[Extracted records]
__________

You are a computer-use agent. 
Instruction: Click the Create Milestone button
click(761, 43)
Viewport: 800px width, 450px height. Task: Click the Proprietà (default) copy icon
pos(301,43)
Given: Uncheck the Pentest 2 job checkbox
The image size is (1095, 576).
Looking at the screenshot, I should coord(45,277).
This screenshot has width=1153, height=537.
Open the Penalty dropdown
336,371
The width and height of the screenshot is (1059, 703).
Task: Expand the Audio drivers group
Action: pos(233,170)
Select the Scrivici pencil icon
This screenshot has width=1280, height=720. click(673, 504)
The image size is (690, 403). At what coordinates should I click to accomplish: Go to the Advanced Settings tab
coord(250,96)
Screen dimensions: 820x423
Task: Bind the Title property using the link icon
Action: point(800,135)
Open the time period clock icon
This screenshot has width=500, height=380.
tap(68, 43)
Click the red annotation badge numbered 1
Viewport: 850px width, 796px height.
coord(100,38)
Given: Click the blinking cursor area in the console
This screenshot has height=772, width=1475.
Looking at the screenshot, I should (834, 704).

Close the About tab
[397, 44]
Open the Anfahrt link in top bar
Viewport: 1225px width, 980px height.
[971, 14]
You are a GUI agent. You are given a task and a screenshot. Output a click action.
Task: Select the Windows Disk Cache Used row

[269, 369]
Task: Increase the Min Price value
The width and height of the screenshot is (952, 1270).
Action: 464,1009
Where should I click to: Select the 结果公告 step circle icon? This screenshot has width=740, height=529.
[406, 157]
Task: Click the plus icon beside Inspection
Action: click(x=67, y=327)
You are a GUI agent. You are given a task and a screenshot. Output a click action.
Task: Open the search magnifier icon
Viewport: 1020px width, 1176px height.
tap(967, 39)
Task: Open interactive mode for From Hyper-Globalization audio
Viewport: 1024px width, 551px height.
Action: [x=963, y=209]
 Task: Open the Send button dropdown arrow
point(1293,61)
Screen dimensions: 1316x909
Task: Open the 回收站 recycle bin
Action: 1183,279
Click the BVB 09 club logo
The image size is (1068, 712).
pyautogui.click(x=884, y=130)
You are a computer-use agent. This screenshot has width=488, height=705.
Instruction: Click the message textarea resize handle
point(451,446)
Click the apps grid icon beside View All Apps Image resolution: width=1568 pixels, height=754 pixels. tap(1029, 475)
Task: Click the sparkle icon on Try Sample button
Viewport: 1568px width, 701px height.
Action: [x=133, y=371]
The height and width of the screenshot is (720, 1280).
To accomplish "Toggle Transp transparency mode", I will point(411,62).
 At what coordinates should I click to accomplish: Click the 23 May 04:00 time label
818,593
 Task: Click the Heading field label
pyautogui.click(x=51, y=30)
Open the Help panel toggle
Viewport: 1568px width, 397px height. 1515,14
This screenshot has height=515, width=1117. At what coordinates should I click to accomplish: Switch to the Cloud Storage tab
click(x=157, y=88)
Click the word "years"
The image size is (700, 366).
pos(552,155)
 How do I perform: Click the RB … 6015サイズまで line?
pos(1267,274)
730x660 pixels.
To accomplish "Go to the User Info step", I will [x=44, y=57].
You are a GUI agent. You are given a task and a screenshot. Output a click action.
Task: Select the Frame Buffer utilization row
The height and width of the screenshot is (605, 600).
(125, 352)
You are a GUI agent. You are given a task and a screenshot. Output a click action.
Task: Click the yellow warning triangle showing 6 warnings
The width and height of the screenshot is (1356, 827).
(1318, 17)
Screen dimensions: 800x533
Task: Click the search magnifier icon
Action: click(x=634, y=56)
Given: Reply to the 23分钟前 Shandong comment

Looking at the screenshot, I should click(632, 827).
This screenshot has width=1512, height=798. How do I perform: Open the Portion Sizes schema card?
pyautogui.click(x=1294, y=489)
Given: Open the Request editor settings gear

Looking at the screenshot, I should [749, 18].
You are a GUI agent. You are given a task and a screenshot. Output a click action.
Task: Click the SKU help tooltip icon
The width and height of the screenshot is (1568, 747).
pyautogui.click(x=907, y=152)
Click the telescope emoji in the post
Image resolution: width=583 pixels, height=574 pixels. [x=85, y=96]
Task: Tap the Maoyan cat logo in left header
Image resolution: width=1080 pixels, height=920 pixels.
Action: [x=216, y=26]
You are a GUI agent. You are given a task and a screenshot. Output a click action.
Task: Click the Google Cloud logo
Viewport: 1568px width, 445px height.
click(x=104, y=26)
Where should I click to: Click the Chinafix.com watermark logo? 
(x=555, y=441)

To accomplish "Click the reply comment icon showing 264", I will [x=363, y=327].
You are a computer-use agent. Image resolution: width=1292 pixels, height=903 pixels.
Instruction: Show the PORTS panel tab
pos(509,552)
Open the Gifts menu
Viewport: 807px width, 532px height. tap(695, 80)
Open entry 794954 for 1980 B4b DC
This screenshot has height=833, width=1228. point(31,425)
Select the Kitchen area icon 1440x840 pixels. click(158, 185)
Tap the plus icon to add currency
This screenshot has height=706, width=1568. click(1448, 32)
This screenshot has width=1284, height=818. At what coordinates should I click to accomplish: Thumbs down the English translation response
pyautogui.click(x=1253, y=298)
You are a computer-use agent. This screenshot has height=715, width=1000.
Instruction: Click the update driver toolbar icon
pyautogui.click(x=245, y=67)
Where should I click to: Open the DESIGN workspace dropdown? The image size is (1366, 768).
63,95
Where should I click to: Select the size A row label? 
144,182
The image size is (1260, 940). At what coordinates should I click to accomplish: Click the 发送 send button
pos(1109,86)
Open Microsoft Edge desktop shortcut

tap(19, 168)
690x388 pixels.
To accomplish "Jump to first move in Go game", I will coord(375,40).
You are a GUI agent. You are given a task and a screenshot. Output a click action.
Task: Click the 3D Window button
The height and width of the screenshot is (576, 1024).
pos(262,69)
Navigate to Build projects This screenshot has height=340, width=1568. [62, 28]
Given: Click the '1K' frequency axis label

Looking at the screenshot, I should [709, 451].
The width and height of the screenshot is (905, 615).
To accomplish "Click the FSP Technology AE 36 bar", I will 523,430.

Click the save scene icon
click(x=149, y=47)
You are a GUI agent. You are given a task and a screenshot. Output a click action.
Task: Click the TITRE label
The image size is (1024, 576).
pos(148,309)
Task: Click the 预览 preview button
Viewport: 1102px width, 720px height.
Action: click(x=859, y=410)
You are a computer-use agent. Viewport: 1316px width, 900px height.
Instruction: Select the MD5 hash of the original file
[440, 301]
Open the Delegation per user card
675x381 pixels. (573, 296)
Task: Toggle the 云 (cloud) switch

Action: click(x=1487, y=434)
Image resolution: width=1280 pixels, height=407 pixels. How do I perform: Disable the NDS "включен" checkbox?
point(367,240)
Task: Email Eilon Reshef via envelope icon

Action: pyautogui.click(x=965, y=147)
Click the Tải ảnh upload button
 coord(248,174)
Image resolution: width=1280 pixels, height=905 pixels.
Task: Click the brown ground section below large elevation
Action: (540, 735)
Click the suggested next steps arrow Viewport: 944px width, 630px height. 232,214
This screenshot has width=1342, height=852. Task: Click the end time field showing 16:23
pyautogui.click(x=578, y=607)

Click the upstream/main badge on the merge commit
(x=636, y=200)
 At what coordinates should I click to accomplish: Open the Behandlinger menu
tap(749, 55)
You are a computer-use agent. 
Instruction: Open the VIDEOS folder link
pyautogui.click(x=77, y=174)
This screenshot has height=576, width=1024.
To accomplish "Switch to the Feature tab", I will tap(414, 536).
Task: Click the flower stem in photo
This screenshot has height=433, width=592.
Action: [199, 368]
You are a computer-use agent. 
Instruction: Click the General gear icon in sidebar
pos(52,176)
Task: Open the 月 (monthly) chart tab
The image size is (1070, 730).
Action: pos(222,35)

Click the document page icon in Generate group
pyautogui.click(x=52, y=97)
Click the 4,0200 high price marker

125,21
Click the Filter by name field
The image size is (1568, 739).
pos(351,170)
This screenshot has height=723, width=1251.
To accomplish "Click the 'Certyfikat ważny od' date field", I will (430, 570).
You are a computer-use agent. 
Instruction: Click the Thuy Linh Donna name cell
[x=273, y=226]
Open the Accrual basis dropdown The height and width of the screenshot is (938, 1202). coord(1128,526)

__________

Exercise description —
Which lines in the records above contain the string "mode"? Copy each one.

Answer to the exercise —
Task: Open interactive mode for From Hyper-Globalization audio
To accomplish "Toggle Transp transparency mode", I will point(411,62).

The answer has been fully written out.